### TASK ITEM
From the passage below about Nielsen's wrestling and work, repeat word for word the span between "Sensing the Continuation" and "the phone rings.", inclusive.

### TEXT UNDER STUDY

○ ○ ○ ○ ○ ○ ○

He bristles at the suggestion that his devotion to winning could ever come under scrutiny just because he wants to work. To earn money, to have the ability to pay bills sans stress headaches. No one is going to heroically swoop in and cover all of his life expenses, and certainly not after he retires. Moreover — and he is correct in pointing it out — Nielsen does require a consistent income in order to travel and train domestically and abroad. Where is that money going to come from? Currently, his own initiative to join the workforce.
“I think it proves you want it that much more, if you’re willing to go out and financially support yourself like any other normal person in this country,” snaps Nielsen, a tinge of defiance in his voice. “Support yourself — and then on top of that go be an Olympic-level athlete. It takes just as much sacrifice, if not more, then what your body and mind can take in a 40-hour work week. I’m focused on wrestling, but for right now I am equally focused on getting work experience and getting my finances together. That way if I want to go on a trip (overseas), then I can go on that trip because then I’ll have money. ”
Sensing the Continuation
Minnesota has begun to reopen. People are not yet going about their lives as normal but hope is hanging in the air like scattered clouds beneath the warm spring sun. Nielsen doesn’t know for sure when Storm practices will resume, or what they will look like. So he is interested to hear from Patrick Smith (77 kg) or Calvin Germinaro (67 kg) and looking forward to reporting for duty once the phone rings.
Nielsen wants to hone his craft. He wants practices. It has been a while. He is also not worried about rushing back. The job stuff has diverted his attention, true. But that’s not wholly why he is okay with the stalemate. He has discovered something important about balance, something that failed to compute back when he was younger: time off is a good thing. Be it compelled due to injury, school, an out-of-nowhere pandemic — or just plain old burnout — Nielsen doesn’t mind having to stay out of the wrestling room because whenever there has been a hiatus, he comes back feeling renewed.

○ ○ ○ ○ ○ ○ ○

### STORED DATA
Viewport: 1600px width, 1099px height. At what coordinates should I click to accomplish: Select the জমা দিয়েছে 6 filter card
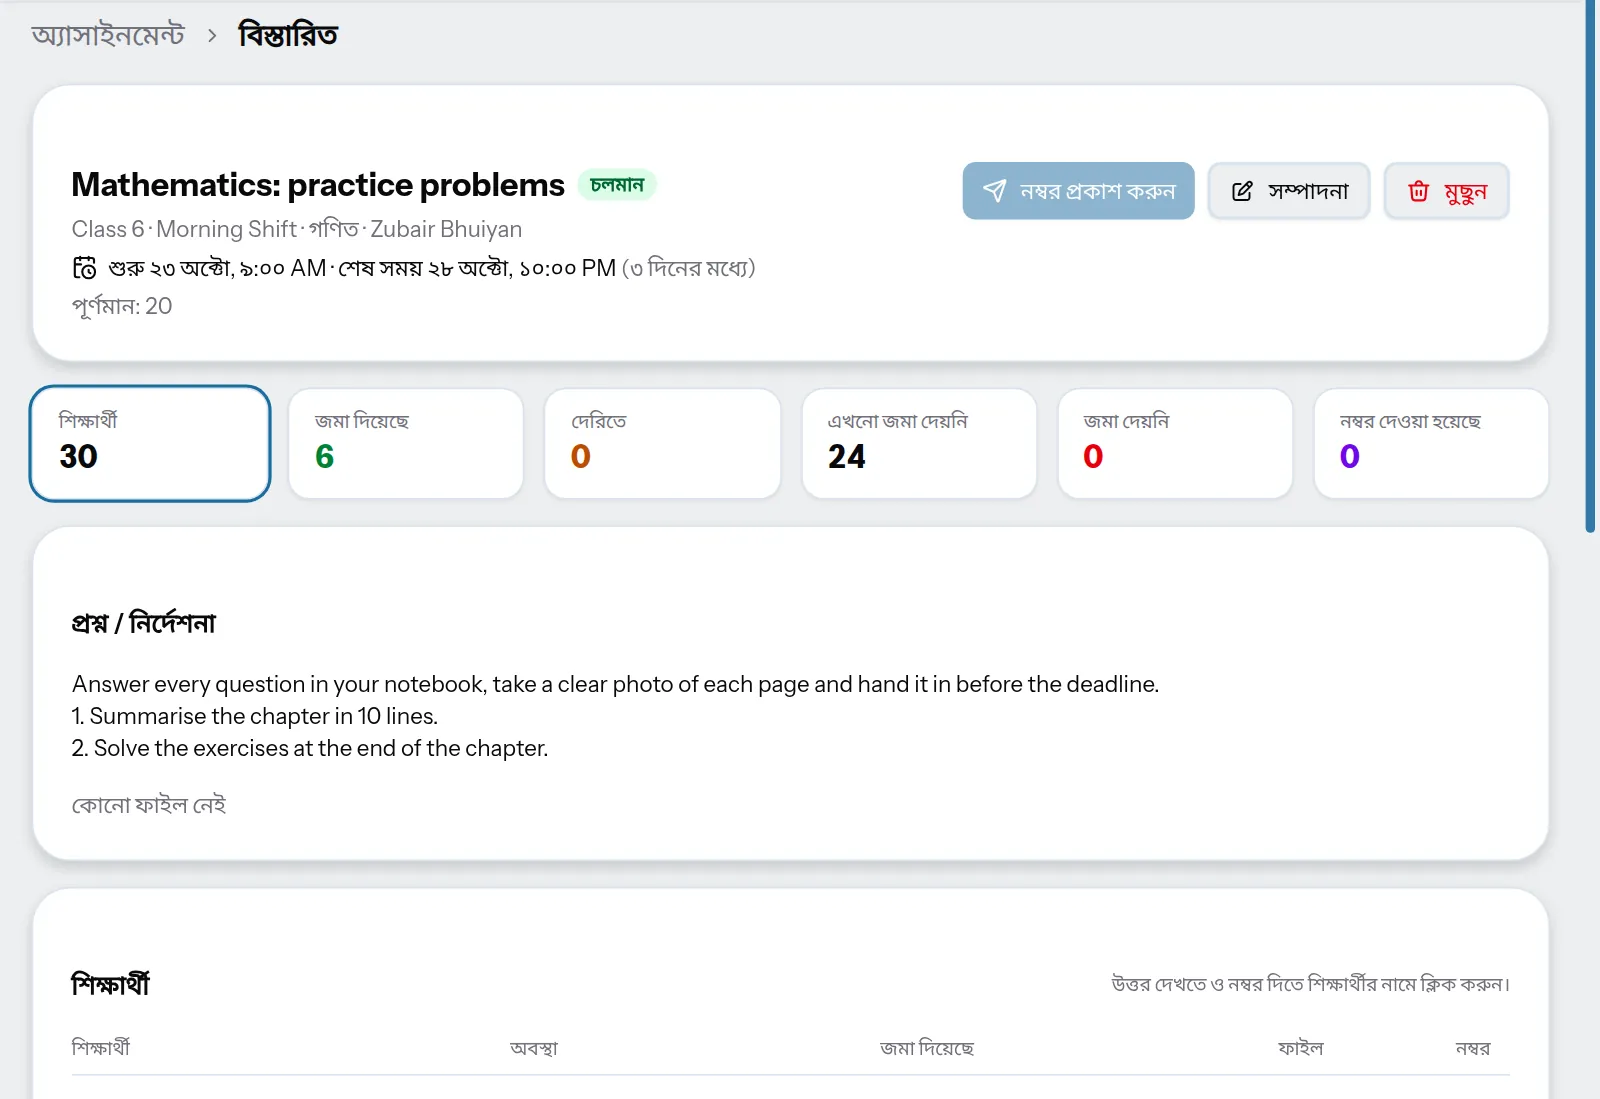coord(406,443)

○ ○ ○ ○ ○ ○ ○

### WRITTEN RESPONSE
Sensing the Continuation
Minnesota has begun to reopen. People are not yet going about their lives as normal but hope is hanging in the air like scattered clouds beneath the warm spring sun. Nielsen doesn’t know for sure when Storm practices will resume, or what they will look like. So he is interested to hear from Patrick Smith (77 kg) or Calvin Germinaro (67 kg) and looking forward to reporting for duty once the phone rings.